Friday, January 30, 2015

Just What is New Here?

In a NY Times article today there is a big announcement of a program to use genetic analysis on disease. They state:

White House officials said the “precision medicine initiative,” also known as personalized or individualized medicine, would begin with a down payment of $215 million in the president’s budget request for the fiscal year that starts on Oct. 1.

Well have we not been doing this for a few decades.  We have BRCA for breast cancer, BRAF for melanoma, we have translocations for CML and we have tones of putative diagnostic and prognostic tests for almost every cancer. So just what is new?

The we have in the same piece:

“Cancer,” he said, “is a disease of faulty genes. The goal of personalized medicine is to understand the unique characteristics of individual patients so therapies can be tailored to genetic mutations that underlie their disease.”

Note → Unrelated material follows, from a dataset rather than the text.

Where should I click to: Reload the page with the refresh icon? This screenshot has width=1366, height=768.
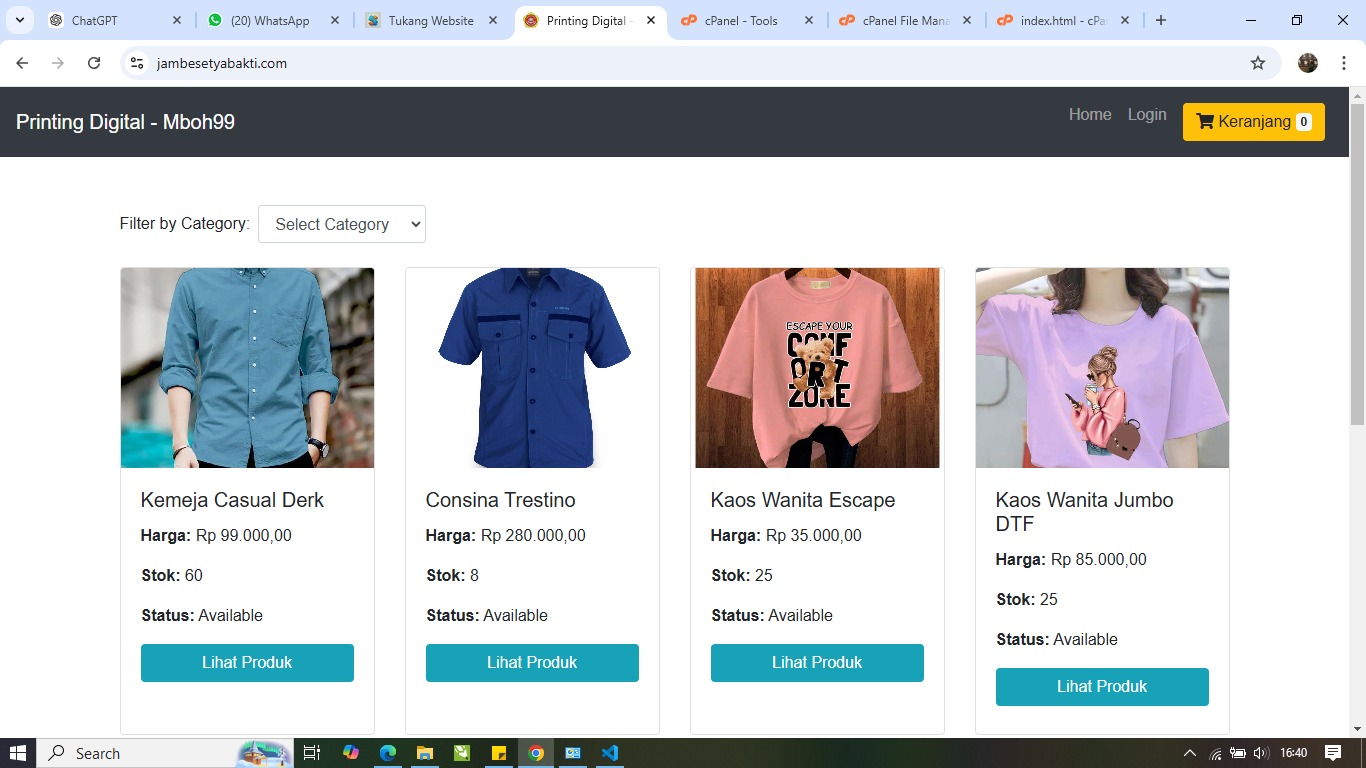94,63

Well, kind of. If you assume that epigenetic factors such a miRNAs and methylation are genes in some broad sense.

The proposal is:

Federal officials described the project as a research consortium that would collect information from large numbers of people. The data could include medical records, laboratory test results, profiles of patients’ genes, and information about their diet, tobacco use, lifestyle and environment. The president’s budget request, to be unveiled on Monday, includes $130 million for the consortium, White House officials said. In addition, they said, ..... will request $70 million for the National Cancer Institute, the largest of the National Institutes of Health units, to investigate genes that may contribute to the risk of developing certain types of cancer, and then to use that knowledge in developing more effective treatments.

So we will start to collect all of this info.  I am a bit confused. Did we not hand out a few billion to docs to get EHR systems and that under meaningful use they were supposed to be doing this now. So what is the added millions for again?